California resident Gale Nichols opted to have the state withhold 10% of her unemployment payments for taxes. But when her 1099-G arrived in the mail earlier this year, she discovered she’s on the hook for taxes on $23,076 of her unemployment benefits. “It was a complete surprise to me,” she says.
California did not withhold taxes on the enhanced $600 benefits made available through the FPUC program. “I think it would have been a safe assumption if you check a box to withhold taxes, that you withhold taxes from all the money that they’re going to be sending you,” Nichols says.
California’s Employment Development Department said in an emailed statement to CNBC Make It that the state did withhold taxes on standard state-issued unemployment insurance and federal pandemic unemployment assistance benefits, but the option to withhold taxes was not available for the $600 pandemic additional compensation payments.

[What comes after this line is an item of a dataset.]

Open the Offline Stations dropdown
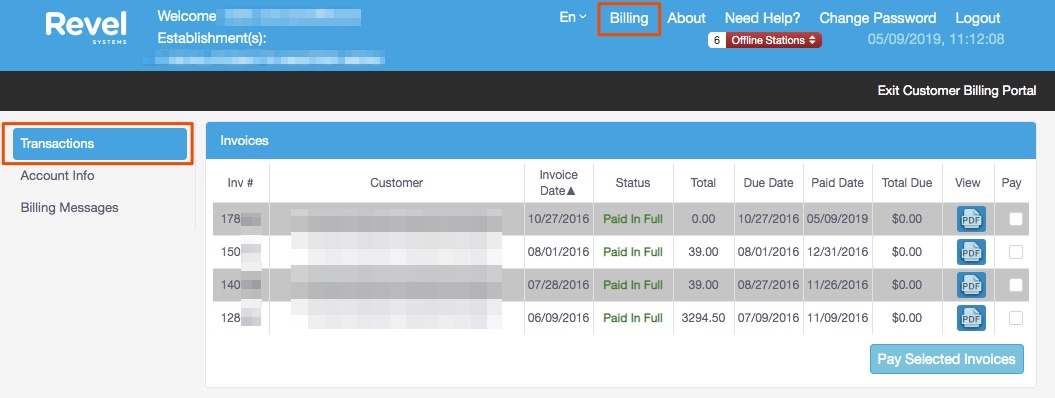Image resolution: width=1055 pixels, height=398 pixels. pyautogui.click(x=774, y=40)
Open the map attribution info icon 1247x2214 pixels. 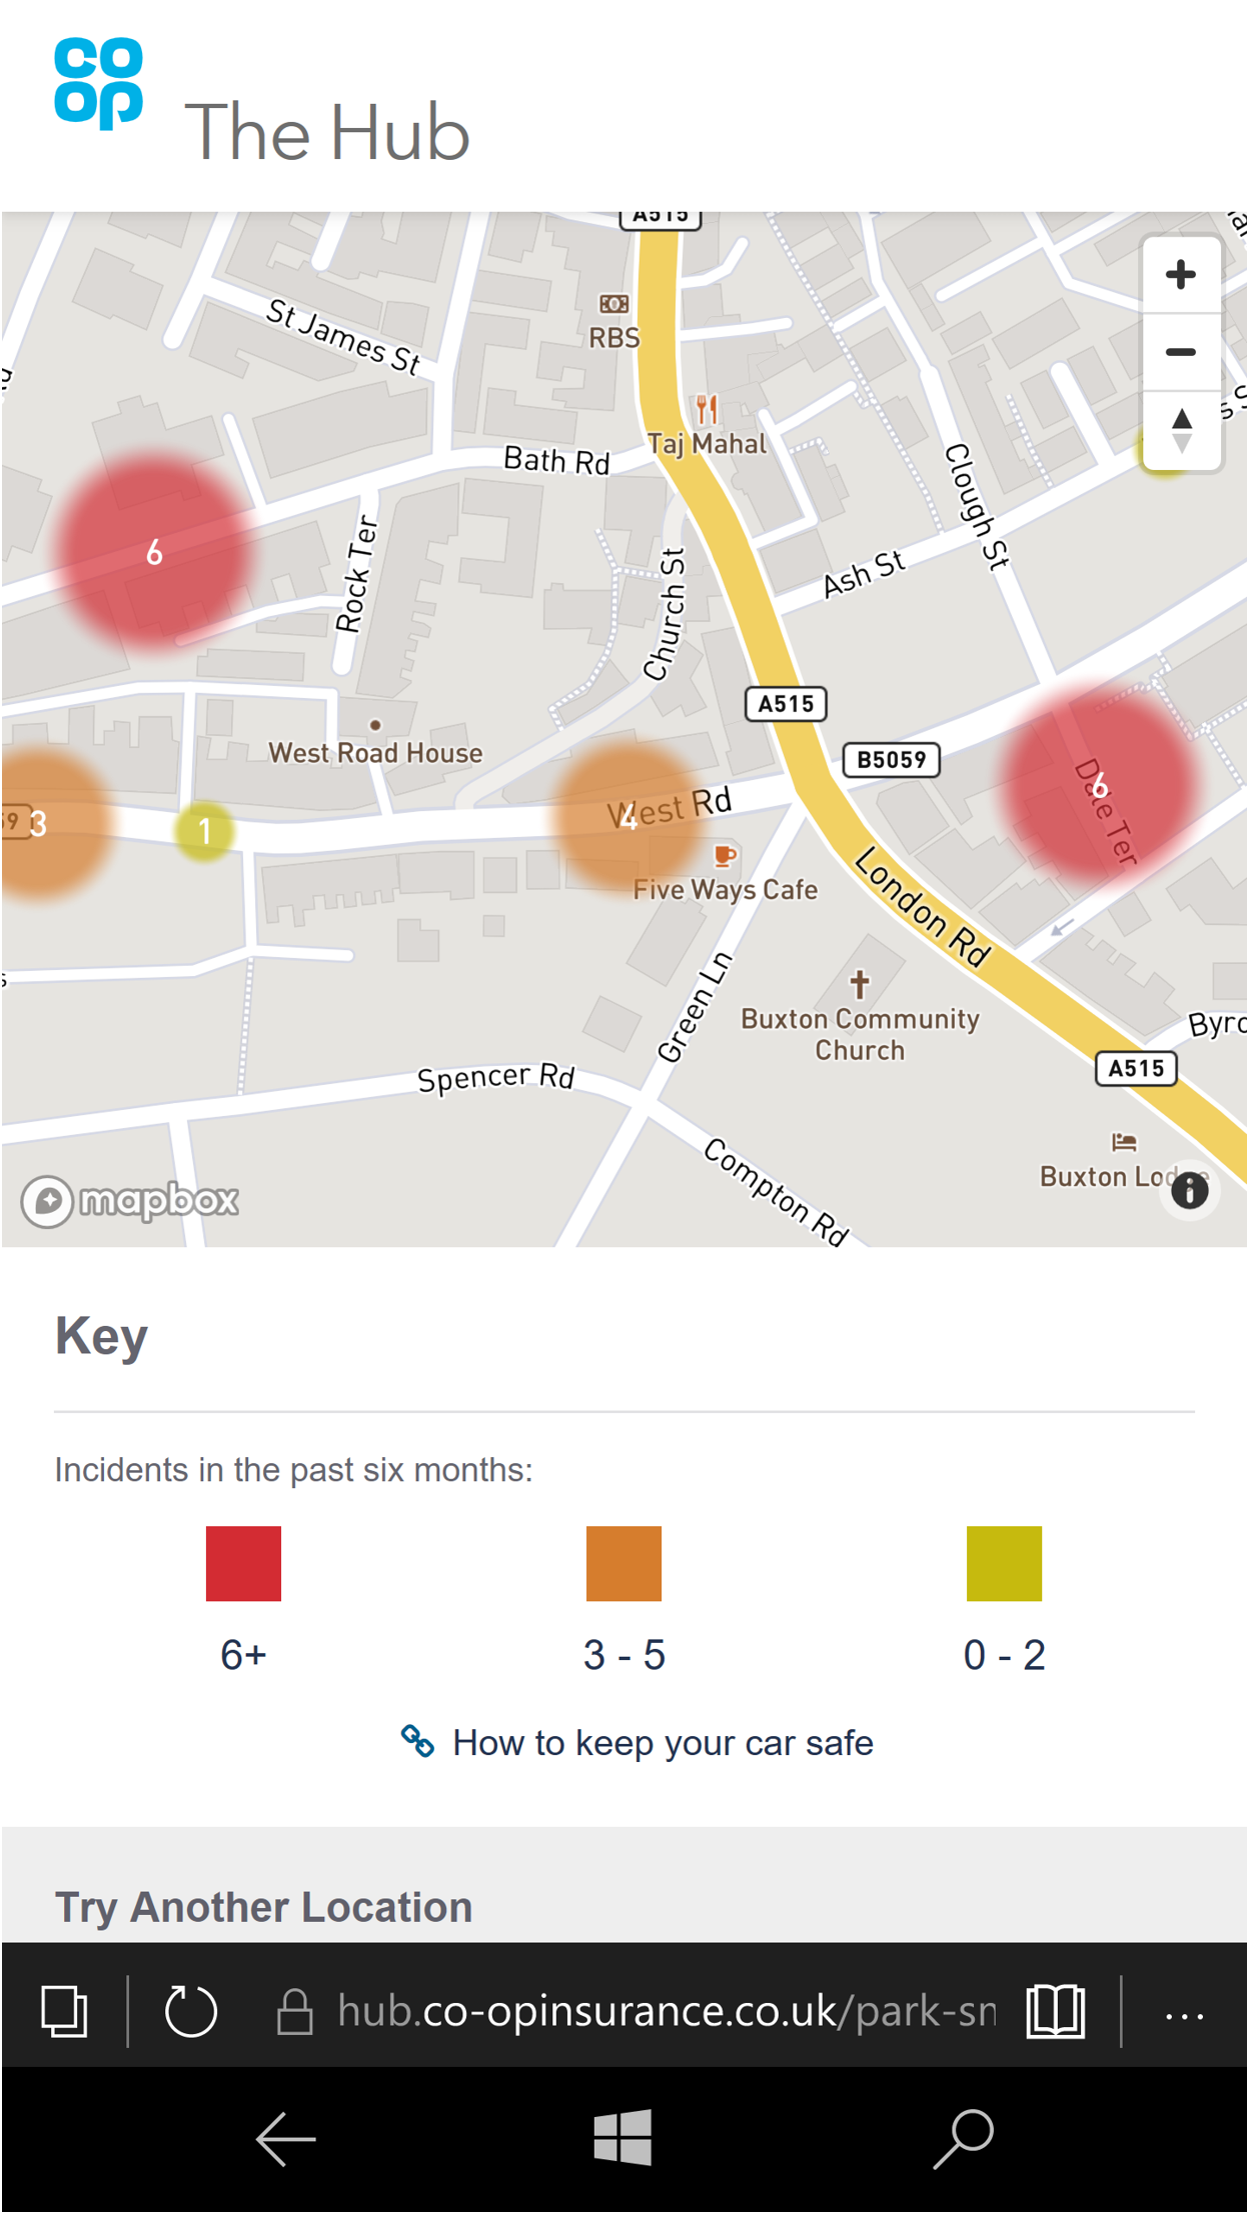pyautogui.click(x=1189, y=1191)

Similarly, Hawaii and Minnesota reportedly did not withhold taxes from all or some of the federal employment programs. Ohio, meanwhile, did not withhold state taxes on any of the federal unemployment programs, including the Pandemic Unemployment Assistance (PUA) program designed for gig workers, independent contractors, the self-employed and those who would normally not be eligible for unemployment.
Additionally, many out-of-work Americans could not afford a 10% reduction in their benefits or did not realize that their unemployment payments were taxable. All said, that means millions of workers could owe “thousands of dollars per family” in unemployment benefits on their 2020 taxes, according to Galle and Pancotti.
Friday’s amendment could provide some much-needed relief to Americans. The tax waiver would dramatically reduce or even eliminate many unemployed workers’ federal tax burden. And some states are stepping in as well.
Maryland and Delaware both recently passed legislation that waives state income tax on unemployment benefits for 2020. Additionally, a bill that would exempt unemployment benefits from taxes in 2020 and 2021 is awaiting a signature from Arkansas Governor Asa Hutchinson.
Meanwhile, states like California, Montana, New Jersey, Pennsylvania and Virginia, exempt taxes on unemployment and seven states — Alaska, Florida, Nevada, South Dakota, Texas, Washington and Wyoming — do not levy any state income taxes.